== Work to complete ==
Every line of the data must be copied exactly.
======== Data for this task ========
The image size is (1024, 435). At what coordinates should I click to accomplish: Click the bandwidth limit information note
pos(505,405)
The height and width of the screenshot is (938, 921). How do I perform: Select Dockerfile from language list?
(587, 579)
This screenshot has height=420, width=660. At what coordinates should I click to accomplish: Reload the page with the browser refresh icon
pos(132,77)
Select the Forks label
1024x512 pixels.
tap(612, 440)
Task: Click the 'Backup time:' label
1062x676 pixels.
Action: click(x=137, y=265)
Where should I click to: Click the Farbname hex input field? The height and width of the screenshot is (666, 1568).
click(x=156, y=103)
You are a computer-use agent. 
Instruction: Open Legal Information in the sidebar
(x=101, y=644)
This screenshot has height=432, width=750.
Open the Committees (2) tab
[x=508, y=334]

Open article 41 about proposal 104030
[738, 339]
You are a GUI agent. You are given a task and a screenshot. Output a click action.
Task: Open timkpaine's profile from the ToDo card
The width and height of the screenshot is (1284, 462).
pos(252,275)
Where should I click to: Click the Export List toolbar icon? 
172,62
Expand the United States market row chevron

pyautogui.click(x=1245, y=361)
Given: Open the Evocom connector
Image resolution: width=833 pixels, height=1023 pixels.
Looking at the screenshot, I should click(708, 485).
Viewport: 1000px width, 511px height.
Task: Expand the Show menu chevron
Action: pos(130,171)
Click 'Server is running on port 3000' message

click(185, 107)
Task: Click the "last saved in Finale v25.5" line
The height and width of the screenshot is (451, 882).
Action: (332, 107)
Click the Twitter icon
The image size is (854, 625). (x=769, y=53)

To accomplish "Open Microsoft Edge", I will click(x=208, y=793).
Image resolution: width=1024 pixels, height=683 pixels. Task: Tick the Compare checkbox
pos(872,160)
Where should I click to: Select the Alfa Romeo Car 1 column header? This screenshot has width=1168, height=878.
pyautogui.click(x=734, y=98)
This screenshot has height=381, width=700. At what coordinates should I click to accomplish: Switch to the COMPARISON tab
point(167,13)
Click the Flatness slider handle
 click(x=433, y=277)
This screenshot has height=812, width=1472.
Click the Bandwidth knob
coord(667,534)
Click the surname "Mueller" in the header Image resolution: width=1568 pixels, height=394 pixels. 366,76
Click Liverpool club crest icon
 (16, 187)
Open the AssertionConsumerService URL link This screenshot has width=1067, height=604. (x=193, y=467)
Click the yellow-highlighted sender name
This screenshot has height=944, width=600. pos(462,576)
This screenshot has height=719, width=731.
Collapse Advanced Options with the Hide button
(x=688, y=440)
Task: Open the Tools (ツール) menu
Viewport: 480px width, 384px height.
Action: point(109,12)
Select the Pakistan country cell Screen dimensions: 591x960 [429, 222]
========
== Result of this task ==
The image size is (1024, 435). At what coordinates should I click to accomplish: Click the bandwidth limit information note
pos(505,405)
The height and width of the screenshot is (938, 921). How do I perform: Select Dockerfile from language list?
(587, 579)
This screenshot has height=420, width=660. At what coordinates should I click to accomplish: Reload the page with the browser refresh icon
pos(132,77)
Select the Forks label
1024x512 pixels.
tap(612, 440)
Task: Click the 'Backup time:' label
1062x676 pixels.
Action: click(x=137, y=265)
Where should I click to: Click the Farbname hex input field? The height and width of the screenshot is (666, 1568).
click(x=156, y=103)
You are a computer-use agent. 
Instruction: Open Legal Information in the sidebar
(x=101, y=644)
This screenshot has height=432, width=750.
Open the Committees (2) tab
[x=508, y=334]

Open article 41 about proposal 104030
[738, 339]
You are a GUI agent. You are given a task and a screenshot. Output a click action.
Task: Open timkpaine's profile from the ToDo card
The width and height of the screenshot is (1284, 462).
pos(252,275)
Where should I click to: Click the Export List toolbar icon? 
172,62
Expand the United States market row chevron

pyautogui.click(x=1245, y=361)
Given: Open the Evocom connector
Image resolution: width=833 pixels, height=1023 pixels.
Looking at the screenshot, I should click(708, 485).
Viewport: 1000px width, 511px height.
Task: Expand the Show menu chevron
Action: pos(130,171)
Click 'Server is running on port 3000' message

click(185, 107)
Task: Click the "last saved in Finale v25.5" line
The height and width of the screenshot is (451, 882).
Action: (332, 107)
Click the Twitter icon
The image size is (854, 625). (x=769, y=53)

To accomplish "Open Microsoft Edge", I will click(x=208, y=793).
Image resolution: width=1024 pixels, height=683 pixels. Task: Tick the Compare checkbox
pos(872,160)
Where should I click to: Select the Alfa Romeo Car 1 column header? This screenshot has width=1168, height=878.
pyautogui.click(x=734, y=98)
This screenshot has height=381, width=700. At what coordinates should I click to accomplish: Switch to the COMPARISON tab
point(167,13)
Click the Flatness slider handle
 click(x=433, y=277)
This screenshot has height=812, width=1472.
Click the Bandwidth knob
coord(667,534)
Click the surname "Mueller" in the header Image resolution: width=1568 pixels, height=394 pixels. 366,76
Click Liverpool club crest icon
 (16, 187)
Open the AssertionConsumerService URL link This screenshot has width=1067, height=604. (x=193, y=467)
Click the yellow-highlighted sender name
This screenshot has height=944, width=600. pos(462,576)
This screenshot has height=719, width=731.
Collapse Advanced Options with the Hide button
(x=688, y=440)
Task: Open the Tools (ツール) menu
Viewport: 480px width, 384px height.
Action: point(109,12)
Select the Pakistan country cell Screen dimensions: 591x960 [429, 222]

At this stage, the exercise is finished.